→ **Short exercise**:
Update the lines from the one containing "Click the five-star" through the end of the records, replacing "Click" with "Select" and keeping everything else the same. Return only those lines, without the pictures.

----- Raw records -----

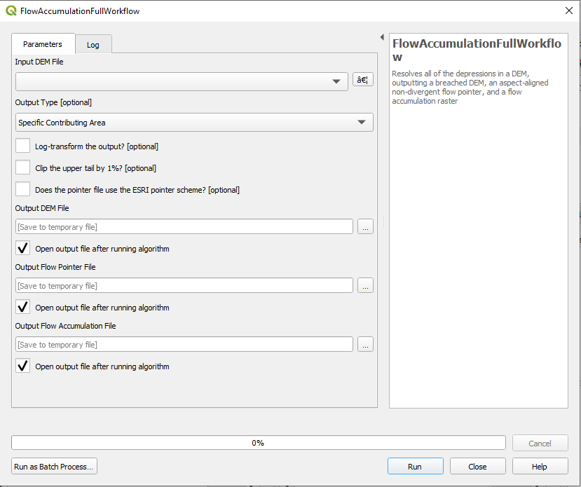This screenshot has width=581, height=487.
Task: Switch to the Log tab
Action: tap(93, 45)
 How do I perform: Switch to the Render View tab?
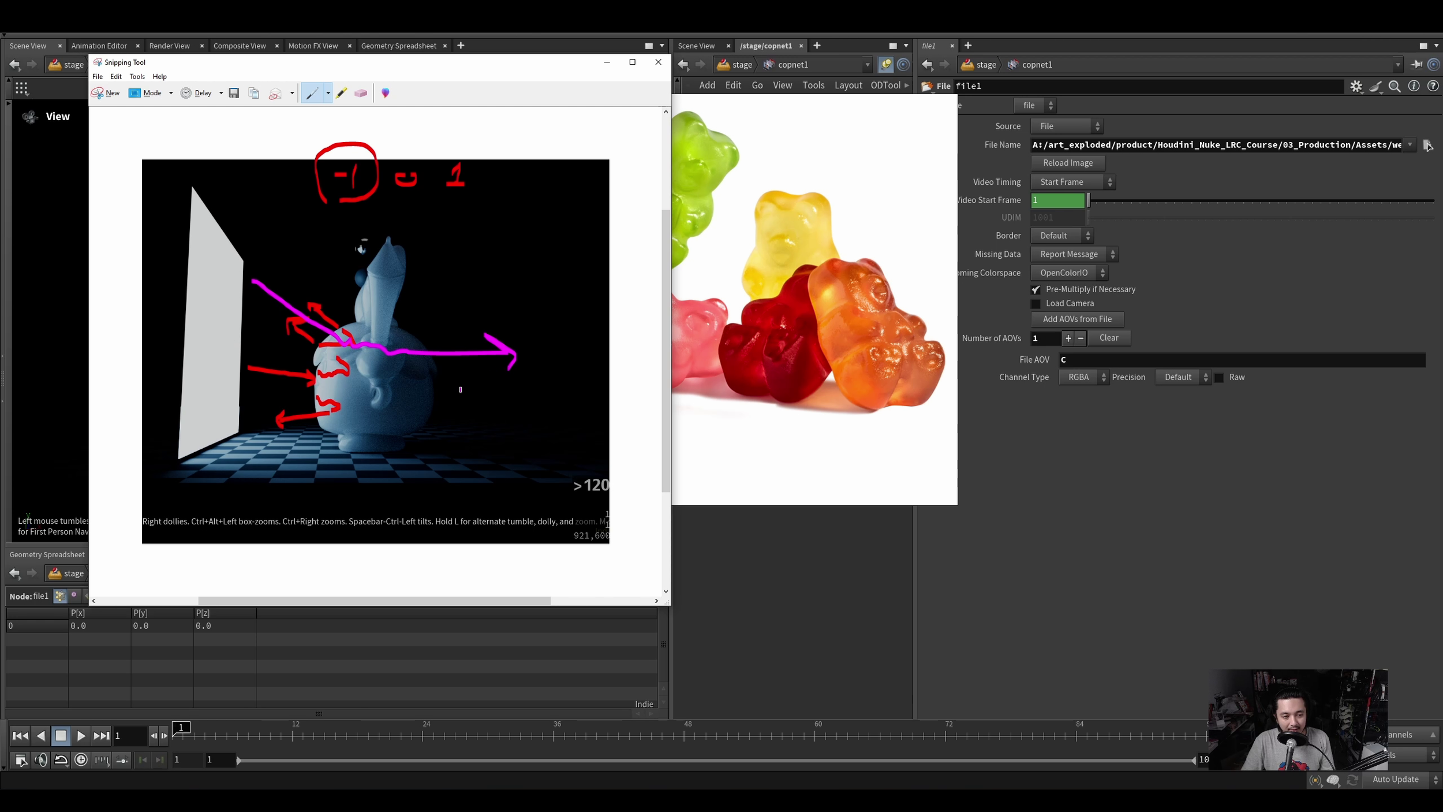coord(169,46)
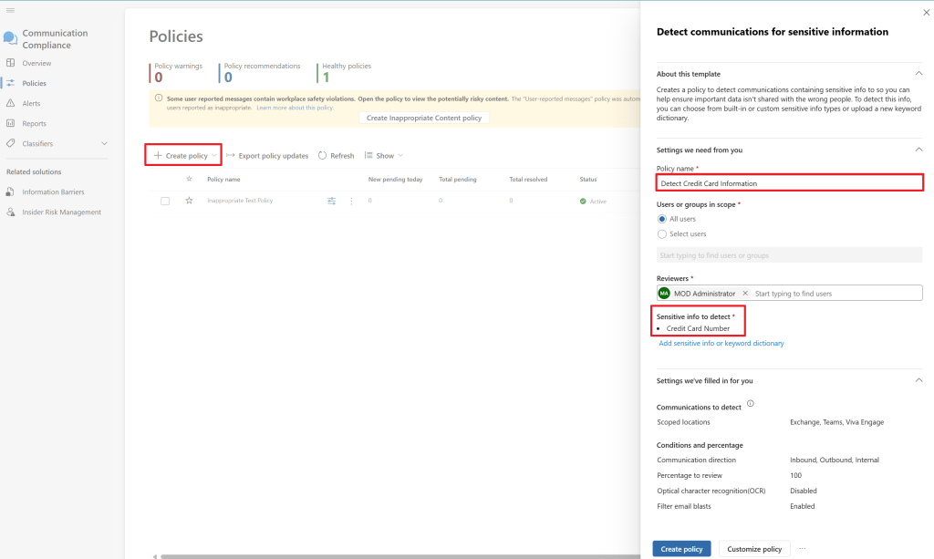Open the hamburger navigation menu
934x559 pixels.
click(10, 10)

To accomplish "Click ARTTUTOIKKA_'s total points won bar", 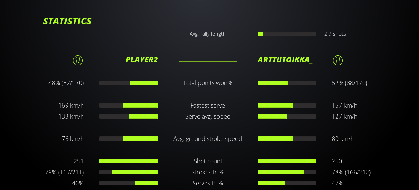I will tap(287, 83).
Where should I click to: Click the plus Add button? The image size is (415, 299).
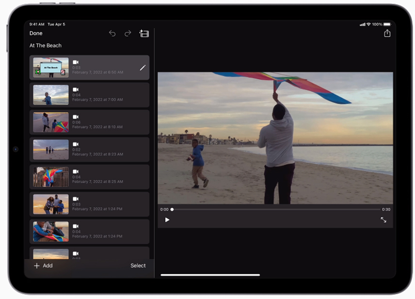(43, 266)
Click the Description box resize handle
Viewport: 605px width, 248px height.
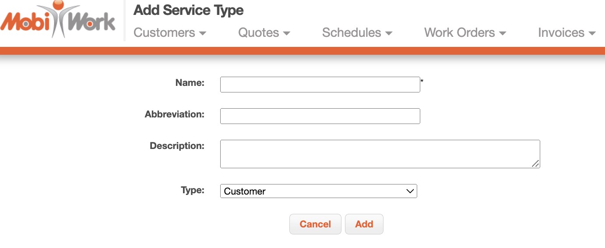coord(535,163)
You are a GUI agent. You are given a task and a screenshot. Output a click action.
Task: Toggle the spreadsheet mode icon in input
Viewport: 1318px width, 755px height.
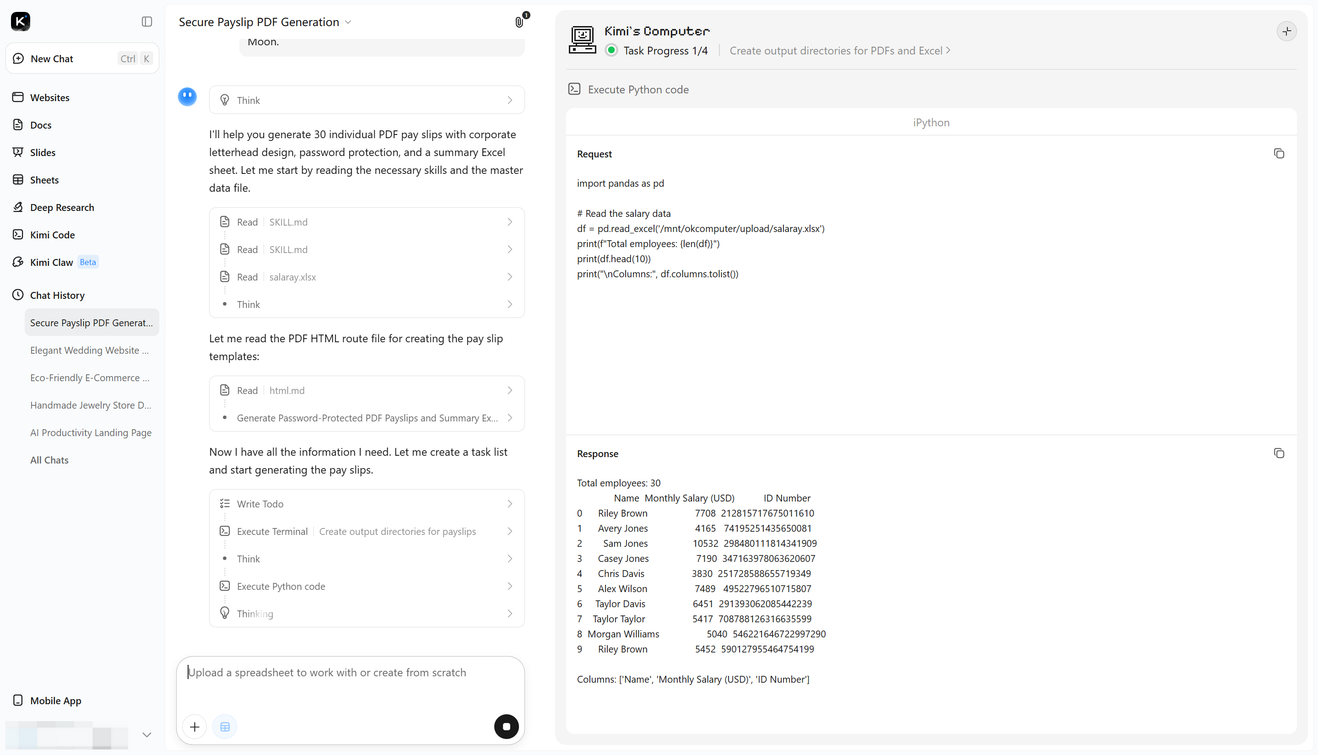tap(225, 726)
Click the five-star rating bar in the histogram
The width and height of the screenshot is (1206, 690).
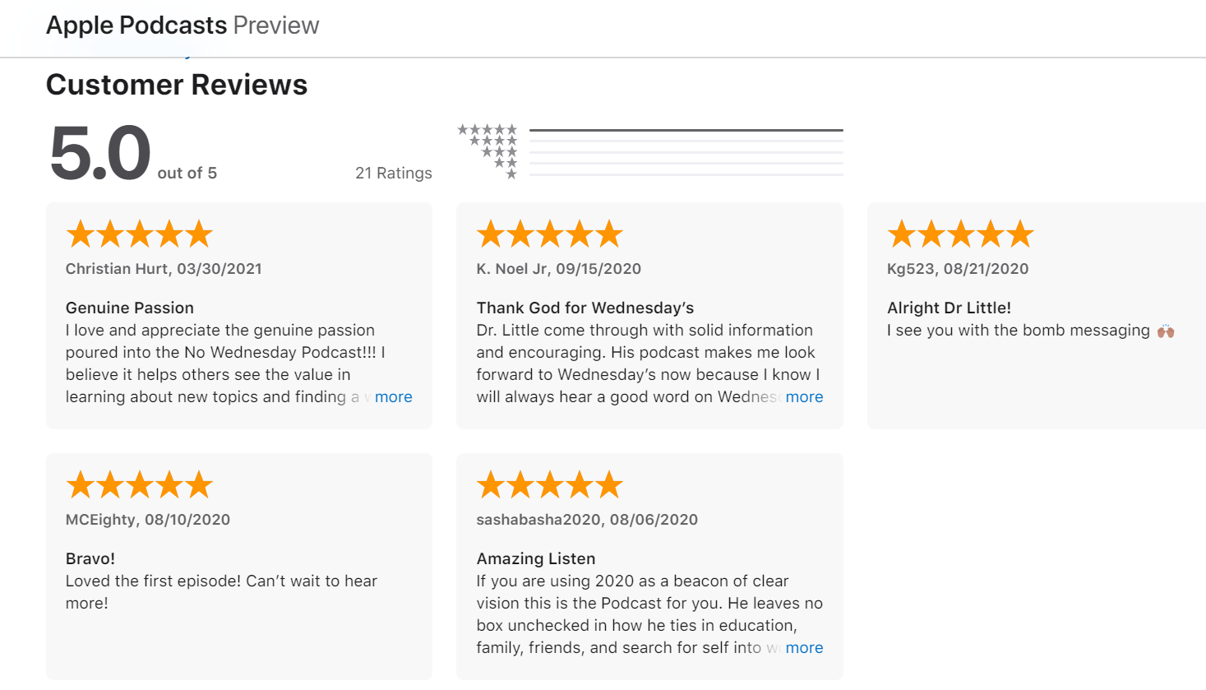point(686,130)
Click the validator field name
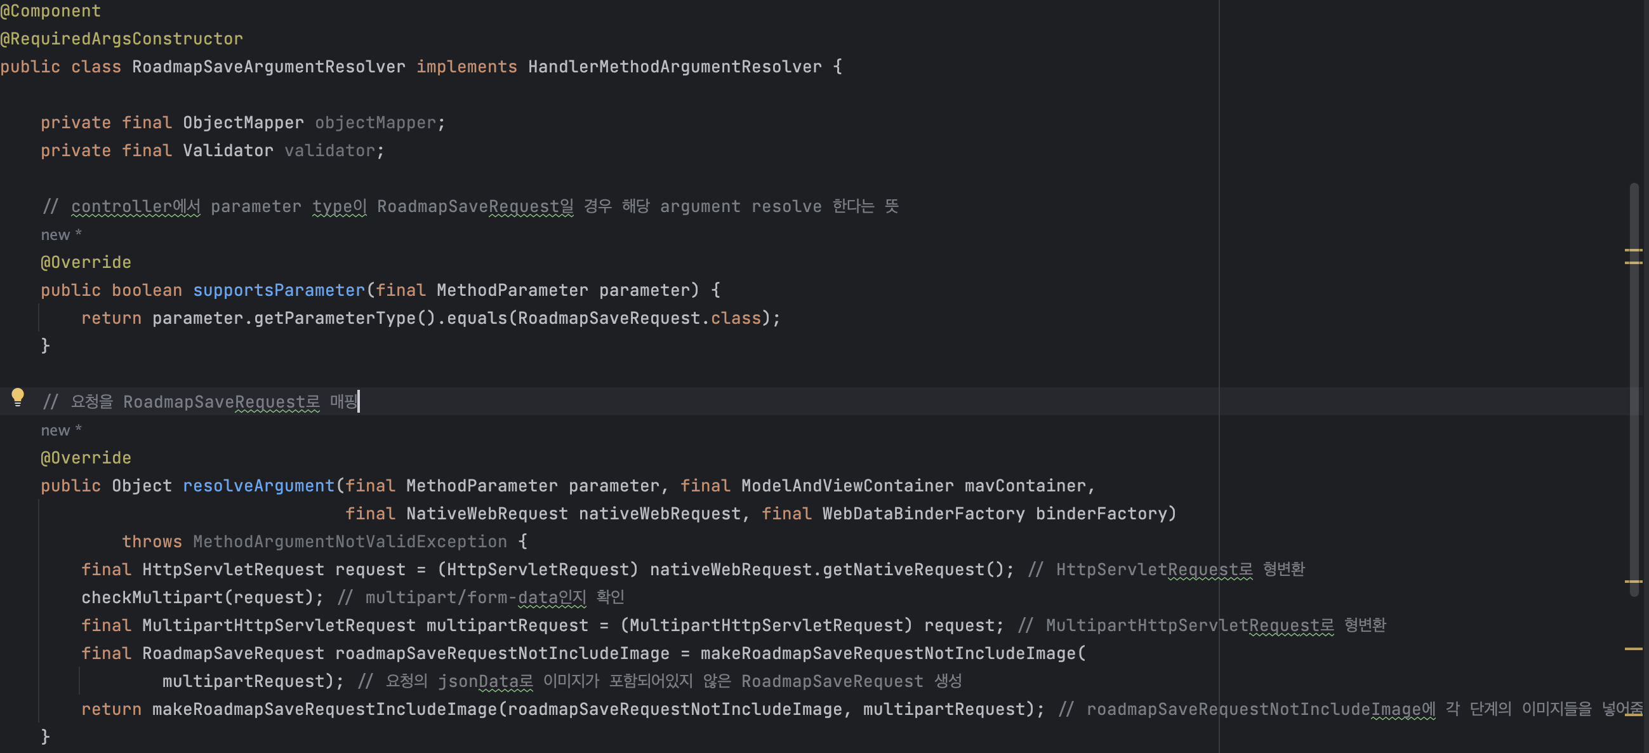1649x753 pixels. pos(330,150)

-----

→ **The response**:
Select the five-star rating bar in the histogram
The width and height of the screenshot is (1206, 690).
point(686,130)
Select the validator field name
1649x753 pixels. pos(330,150)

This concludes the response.